But the collapse of the Populists after the election of 1896 and Western Union's enormous political power
kept this reform movement at bay. Not until 1910 did Congress clearly define both the telephone and telegraph
as common carriers. By then many newspapers had glommed onto a new service: Marconi's wireless telegraph.
One has to wonder: did the desire to be rid of the Western Union monopoly influence the creation of the radio? Would there have been less pressure to develop alternative methods of communication if WU had been broken up? Or would there have been more, since each competitor would presumably be racing to generate some kind of advantage over the others?
Yeah that's a good question. Wireless was popular for maritime use even in the very early days when it was dreadfully expensive and unreliable.
I think it would have continued to develop if only as specialized shipborne equipment until it was cheap and reliable enough to compete with wires on the basis that the network is so much cheaper.
This raises a thought in my mind though: If the battle is lost over network neutrality for the wired internet, I wonder if that will spur the development of more practical satellite-based wireless internet.
PS: I think the "Victorian internet" analogy is hugely overstated. The telegraph network was an electromechanical system that used large amounts of manual labor for very little channel capacity. There were technological limitations that guaranteed it would remain expensive and exclusive.
From a strictly technical standpoint, you may be right. But I think name alludes to more than that. Specifically, it encompasses the social impact of sudden, instant, global communication (remember, it wasn't just American - there were trans-Atlantic cables operating at this point too).

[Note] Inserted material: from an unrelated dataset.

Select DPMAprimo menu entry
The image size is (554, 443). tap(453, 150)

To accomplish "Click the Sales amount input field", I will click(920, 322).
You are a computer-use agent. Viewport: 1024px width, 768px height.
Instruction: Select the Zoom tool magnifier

It's arguable that the impact of the 'Victorian Internet' was actually greater than that of our actual internet. Of course, it's hard to separate the changes it triggered from the larger cataclysms of the Industrial Revolution, of which it was a deeply embedded part. But this, too, only onderscores the extent to which sudden, massive development in communication technology has a profound effect on nearly every business it touches.

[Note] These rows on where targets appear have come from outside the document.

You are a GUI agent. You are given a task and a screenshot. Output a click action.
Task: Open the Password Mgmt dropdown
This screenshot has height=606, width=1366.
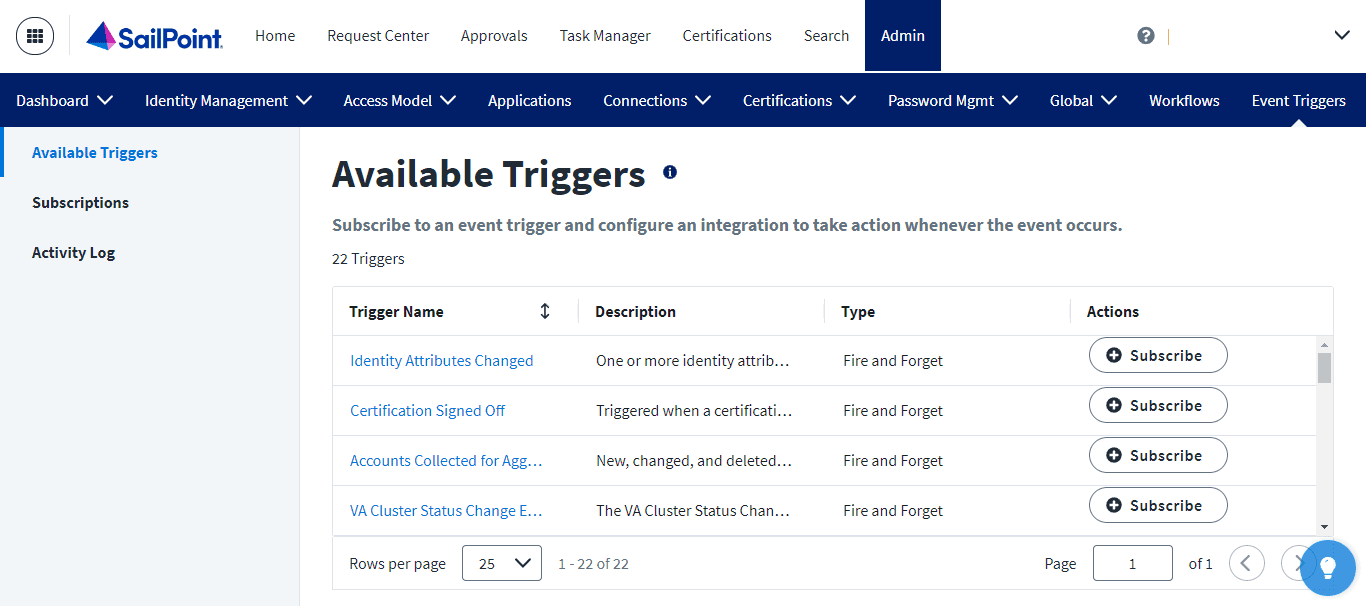tap(952, 100)
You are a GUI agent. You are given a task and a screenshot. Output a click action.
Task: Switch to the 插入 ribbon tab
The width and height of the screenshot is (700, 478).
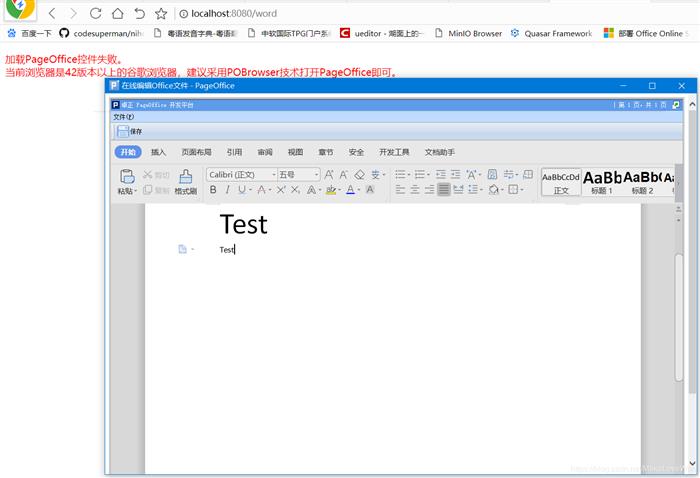[159, 152]
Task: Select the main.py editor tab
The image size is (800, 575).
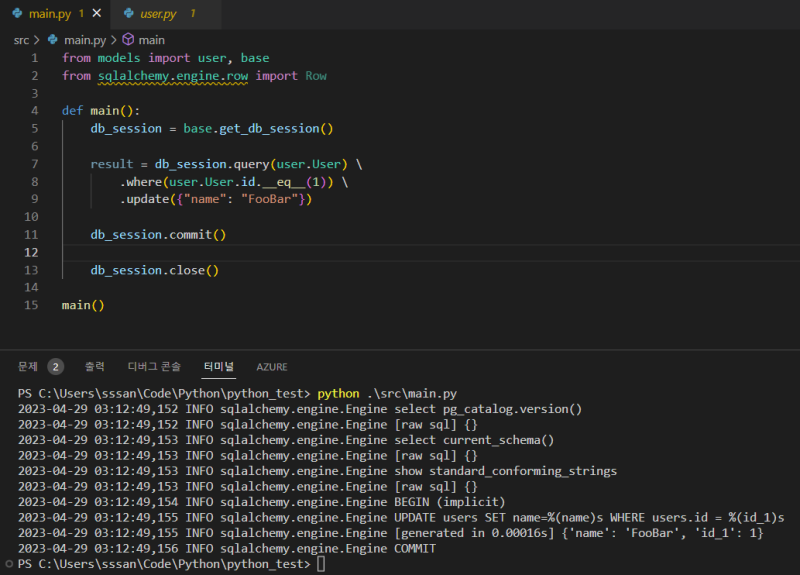Action: click(x=48, y=14)
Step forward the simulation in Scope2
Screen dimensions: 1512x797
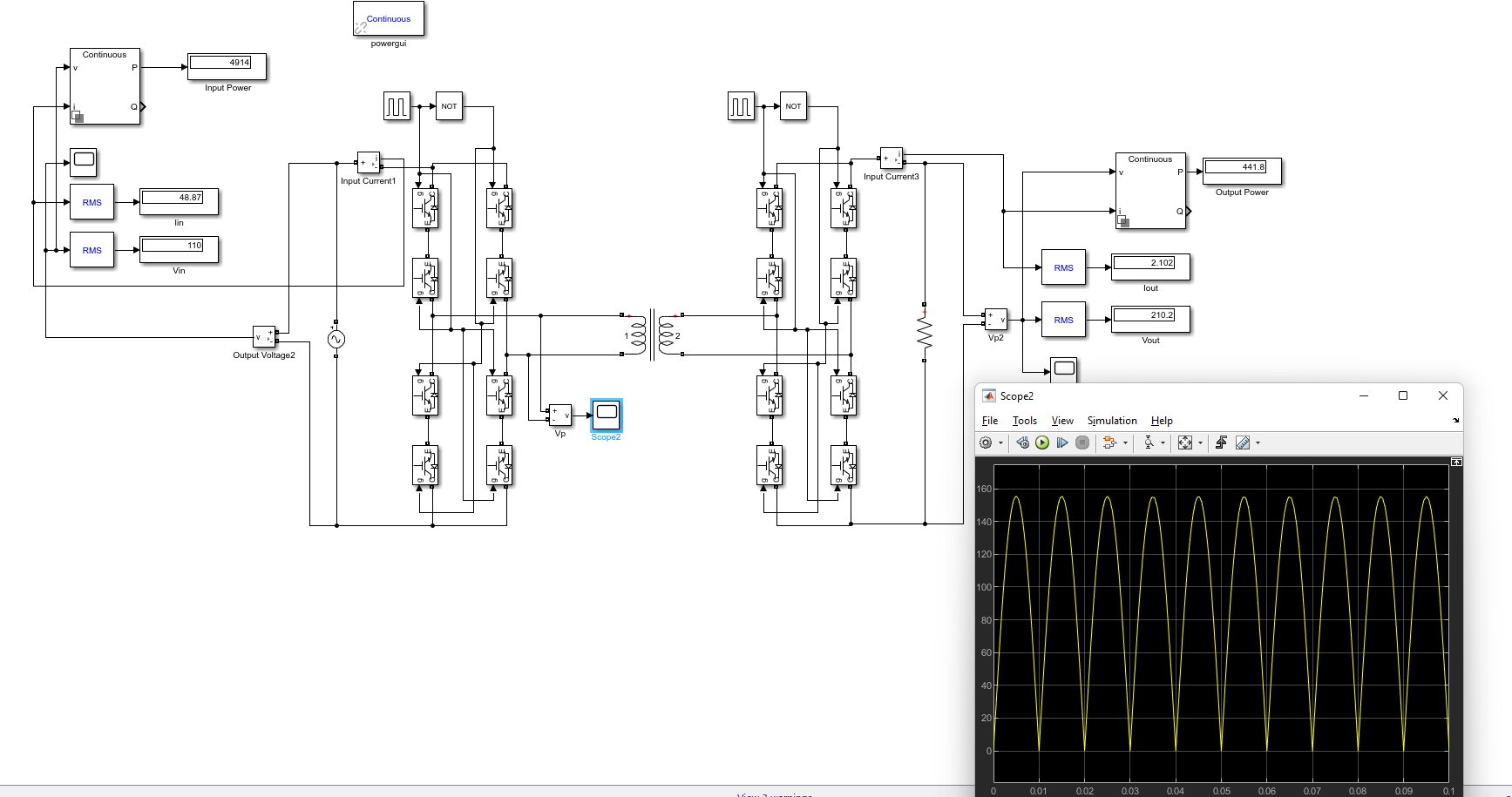coord(1063,442)
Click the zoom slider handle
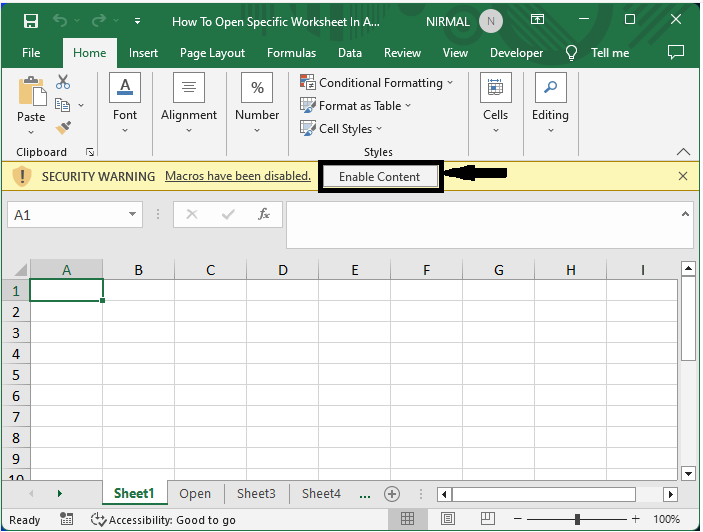 tap(577, 519)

My suspicion is that we'll be another decade into our own communications revolution before we match the scale of the social disruption produced by the onset of the Machine Age.
Well, I don't disagree that the telegraph was a major earth-shrinking development. I just disagree with the analogy with the internet.
The telegraph dramatically reduced the latency of communication (from the maximum travel speed of a courier to that of the speed of electrical impulses). It didn't improve channel capacity at all though. In fact, it had less capacity than paper in a courier's satchel.
This restricted the communication to those who can pay. And even they preferred to write crude, abbreviated messages due to cost.
The internet didn't improve latency over the telex or phone networks (in fact, you're almost certain to see more latency on the packet-switched internet than on the circuit-based PSTN). What it did do is dramatically increase channel capacity, driving the cost of communication down to the point where anyone can communicate across the planet for nominal cost -- and can even send information-rich messages in data-hungry formats like video.
The telegraph was the invention of instantaneous global communication. The internet was the democratization of it.
If you're interested in this, Tim Wu wrote a more general book about the history of information economies from the telegraph/phone through to the internet that's a pretty engaging read:
He does a great job explaining the interaction of technology, industry titans, markets, and government and how they've influenced media over the past century (and right through to the modern net neutrality debate.)
It sounds more like a case of political corruption, rather than unregulated market failure. I'm not saying market failure does not exist, just that this article doesn't seem to prove it.